— Start WORKING DATA —

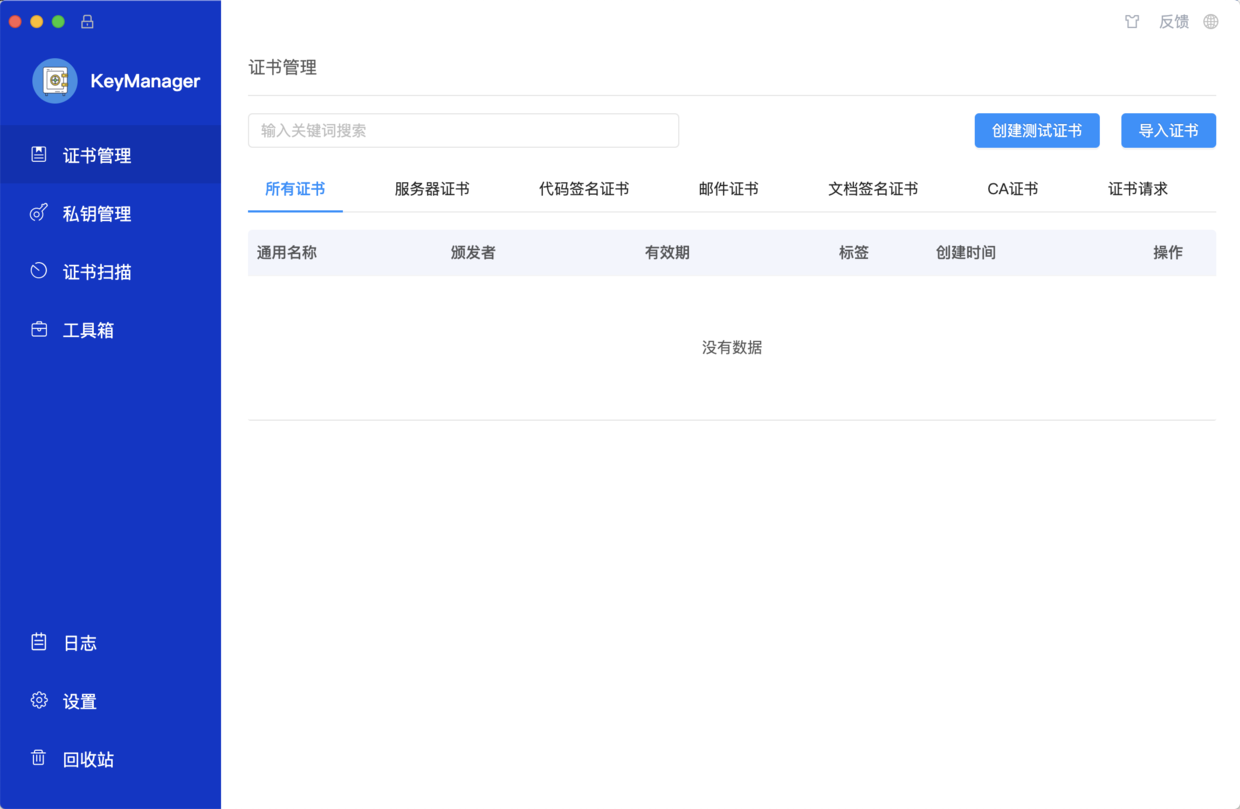Open the 证书请求 tab
Image resolution: width=1240 pixels, height=809 pixels.
1139,188
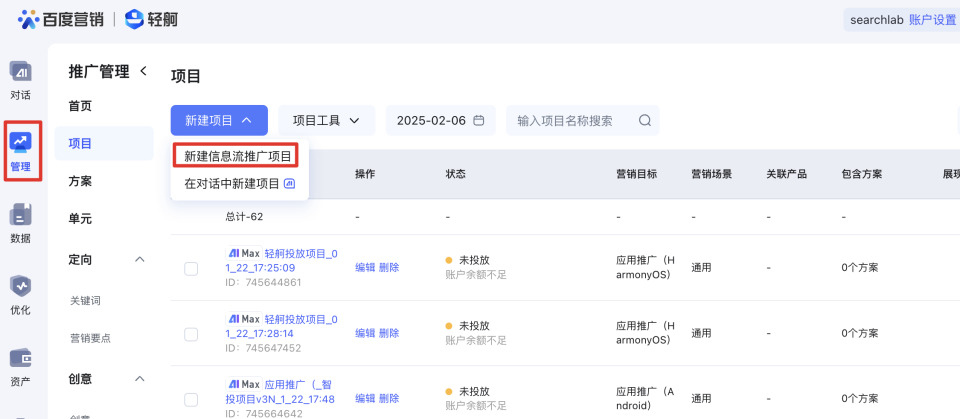This screenshot has width=960, height=419.
Task: Check the box for project ID 745644861
Action: pyautogui.click(x=191, y=268)
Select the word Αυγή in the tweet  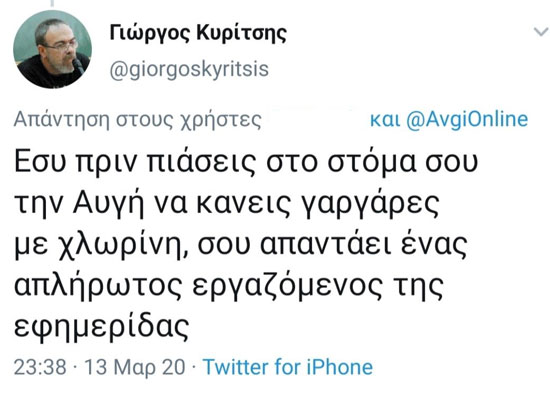click(109, 204)
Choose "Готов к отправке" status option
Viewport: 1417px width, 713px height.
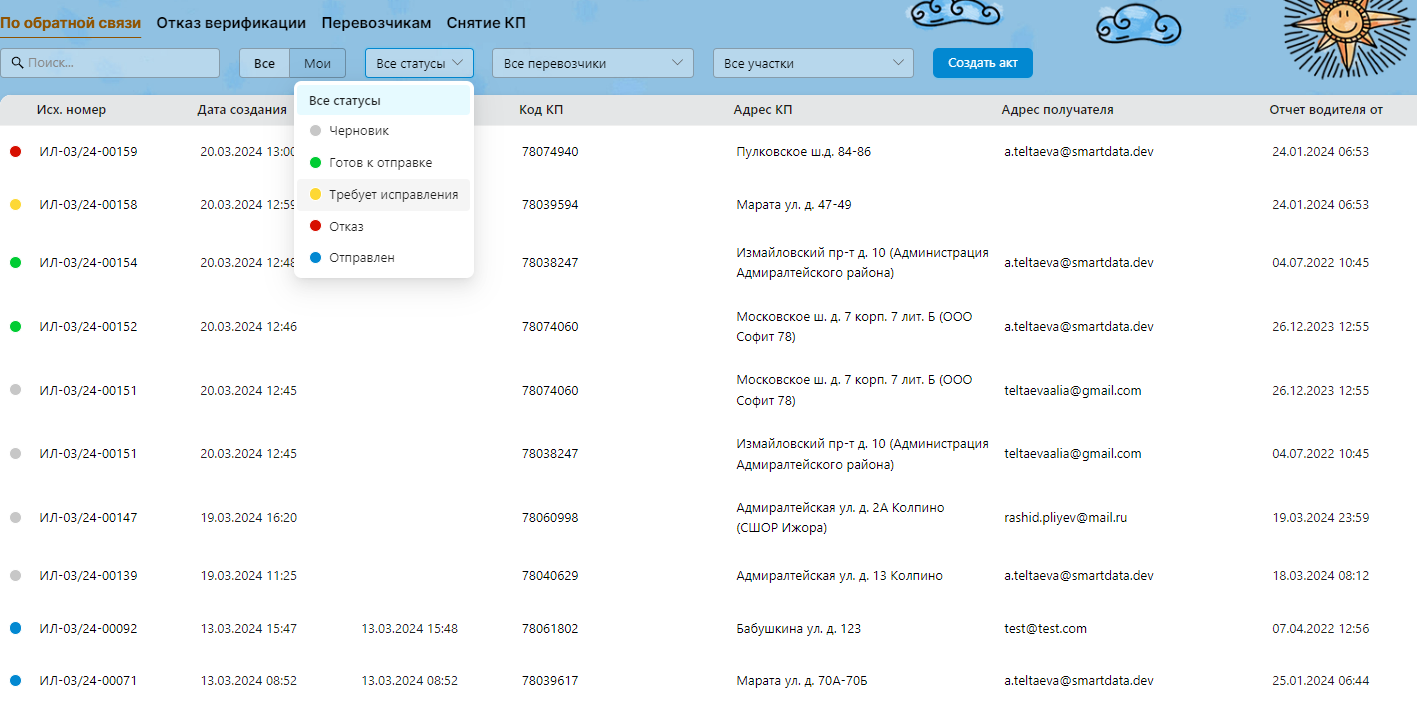coord(380,163)
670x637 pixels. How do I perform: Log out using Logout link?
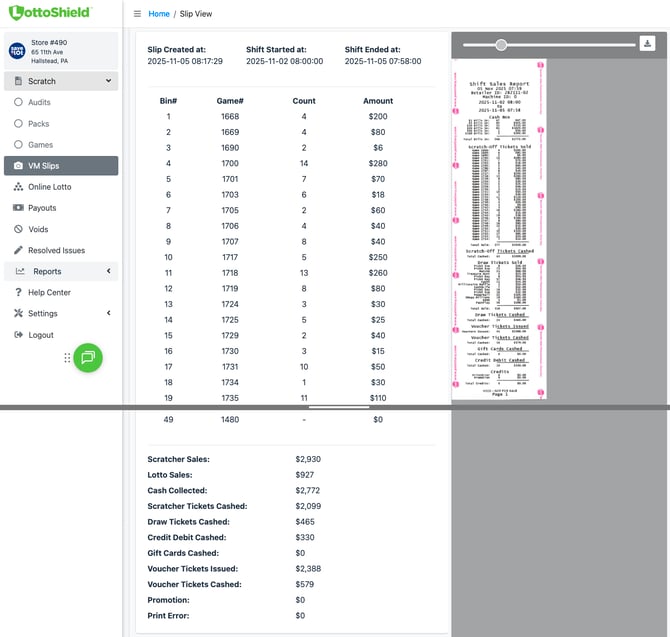click(41, 335)
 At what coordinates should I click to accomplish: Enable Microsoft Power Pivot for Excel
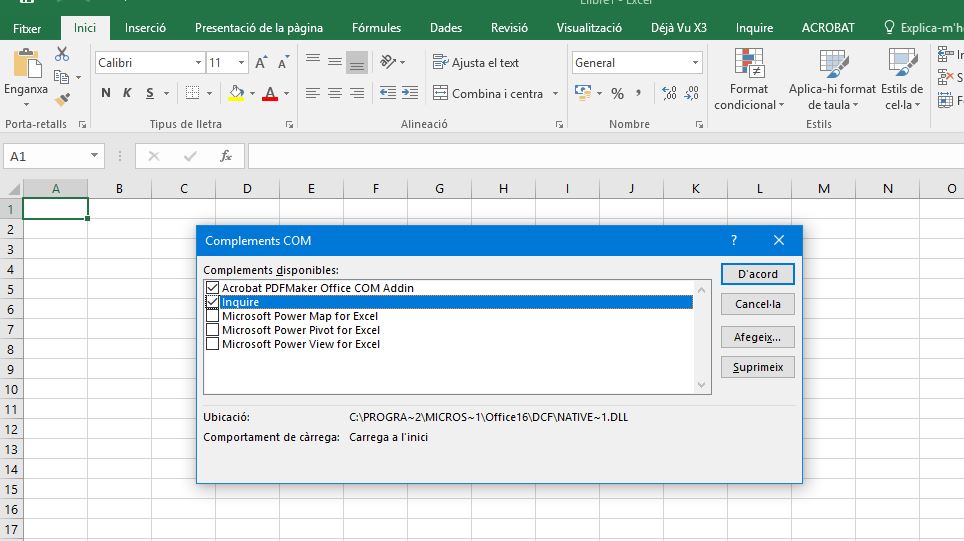[x=212, y=330]
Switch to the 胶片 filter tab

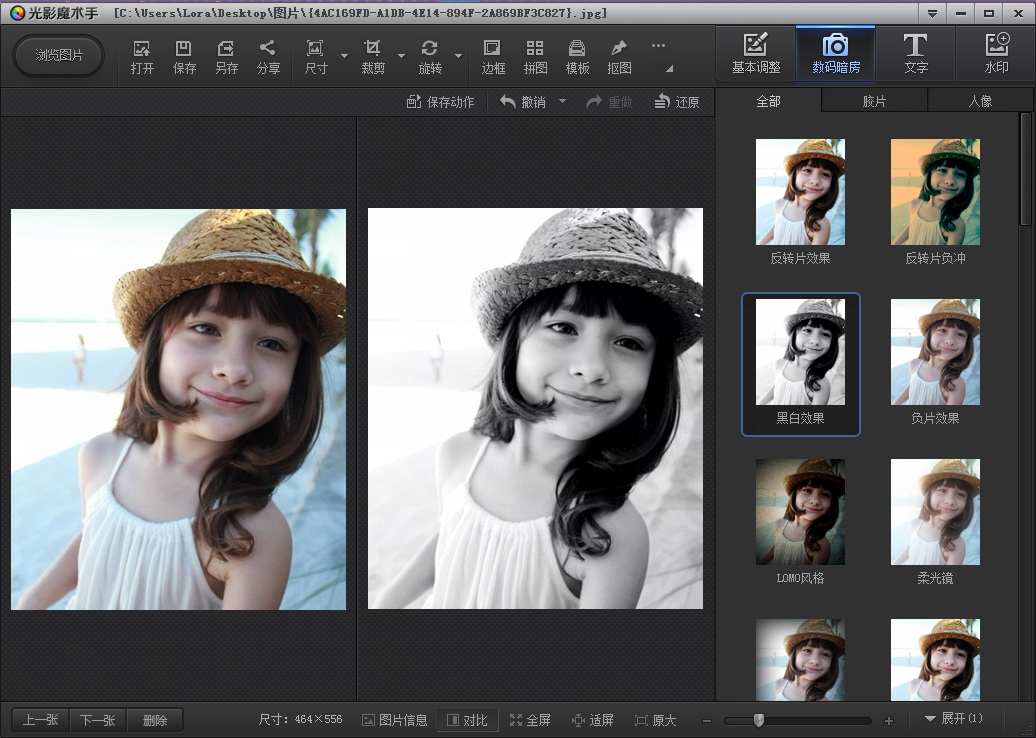(874, 101)
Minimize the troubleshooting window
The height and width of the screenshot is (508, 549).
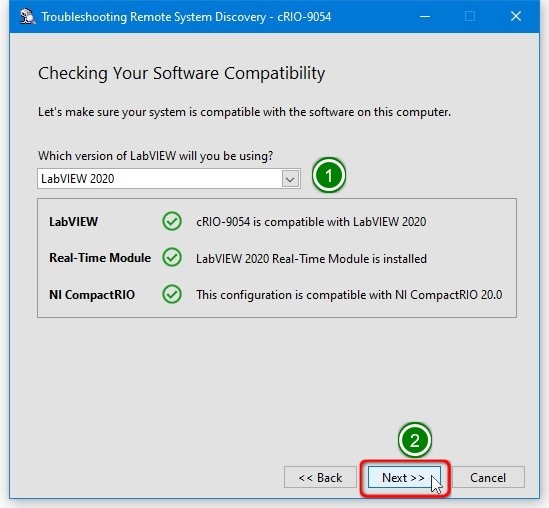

— End WORKING DATA —

TASK DETAILS: Copy out the lines of the material from the line containing "Switch to the 胶片 filter tab" through the end, keeping both ends and leaving out the pictures.

SOLVED PROBLEM:
Switch to the 胶片 filter tab

(874, 101)
Minimize the troubleshooting window
The height and width of the screenshot is (508, 549).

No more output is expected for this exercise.